*WHAT IS EXPECTED*:
Put the items from the line containing "How do I perform: Show" through the line containing "point(737,503)", both included, into a numbered list that leaves out blank lines.

▼

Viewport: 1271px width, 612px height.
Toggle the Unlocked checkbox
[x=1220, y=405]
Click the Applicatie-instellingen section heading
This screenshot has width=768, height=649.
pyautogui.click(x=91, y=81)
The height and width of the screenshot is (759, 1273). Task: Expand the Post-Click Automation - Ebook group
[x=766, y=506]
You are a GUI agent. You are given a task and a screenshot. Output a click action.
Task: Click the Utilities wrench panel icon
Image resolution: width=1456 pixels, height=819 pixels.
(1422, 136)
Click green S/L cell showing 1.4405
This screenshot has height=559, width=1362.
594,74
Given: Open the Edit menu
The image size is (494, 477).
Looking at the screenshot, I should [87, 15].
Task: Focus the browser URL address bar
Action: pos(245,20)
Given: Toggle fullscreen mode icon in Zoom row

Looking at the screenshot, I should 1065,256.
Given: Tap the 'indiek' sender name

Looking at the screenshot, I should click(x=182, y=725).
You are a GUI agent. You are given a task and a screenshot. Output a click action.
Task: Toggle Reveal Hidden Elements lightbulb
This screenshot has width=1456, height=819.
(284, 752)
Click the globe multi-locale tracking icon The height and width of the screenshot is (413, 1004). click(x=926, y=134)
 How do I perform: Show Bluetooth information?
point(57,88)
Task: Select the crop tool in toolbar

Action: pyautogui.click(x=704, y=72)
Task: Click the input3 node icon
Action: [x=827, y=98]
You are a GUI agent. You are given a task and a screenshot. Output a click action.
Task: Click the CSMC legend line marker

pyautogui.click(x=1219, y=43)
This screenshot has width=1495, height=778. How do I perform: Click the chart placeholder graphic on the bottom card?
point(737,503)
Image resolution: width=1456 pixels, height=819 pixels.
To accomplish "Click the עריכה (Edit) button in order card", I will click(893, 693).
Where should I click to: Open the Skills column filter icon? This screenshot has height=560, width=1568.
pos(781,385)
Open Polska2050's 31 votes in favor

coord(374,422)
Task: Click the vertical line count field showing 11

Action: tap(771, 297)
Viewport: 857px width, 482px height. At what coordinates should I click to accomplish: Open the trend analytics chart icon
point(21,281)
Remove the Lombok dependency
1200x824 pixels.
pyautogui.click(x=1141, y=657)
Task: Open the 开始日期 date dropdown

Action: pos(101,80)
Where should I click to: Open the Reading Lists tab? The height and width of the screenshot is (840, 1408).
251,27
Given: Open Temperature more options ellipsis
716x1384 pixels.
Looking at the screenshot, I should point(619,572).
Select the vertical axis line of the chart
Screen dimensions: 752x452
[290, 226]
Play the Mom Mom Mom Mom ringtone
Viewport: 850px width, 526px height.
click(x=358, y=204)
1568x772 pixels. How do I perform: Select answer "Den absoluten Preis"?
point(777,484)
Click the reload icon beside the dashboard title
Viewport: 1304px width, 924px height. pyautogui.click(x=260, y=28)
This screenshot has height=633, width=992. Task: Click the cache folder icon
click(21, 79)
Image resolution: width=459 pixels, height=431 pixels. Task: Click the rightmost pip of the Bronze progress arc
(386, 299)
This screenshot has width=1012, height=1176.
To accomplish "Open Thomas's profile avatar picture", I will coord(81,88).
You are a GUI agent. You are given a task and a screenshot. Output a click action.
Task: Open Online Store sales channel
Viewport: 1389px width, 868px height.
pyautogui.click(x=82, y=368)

▲

*ANSWER IN FULL*:
1.  How do I perform: Show Bluetooth information?
2. point(57,88)
3. Task: Select the crop tool in toolbar
4. Action: pyautogui.click(x=704, y=72)
5. Task: Click the input3 node icon
6. Action: [x=827, y=98]
7. You are a GUI agent. You are given a task and a screenshot. Output a click action.
8. Task: Click the CSMC legend line marker
9. pyautogui.click(x=1219, y=43)
10. This screenshot has width=1495, height=778. How do I perform: Click the chart placeholder graphic on the bottom card?
11. point(737,503)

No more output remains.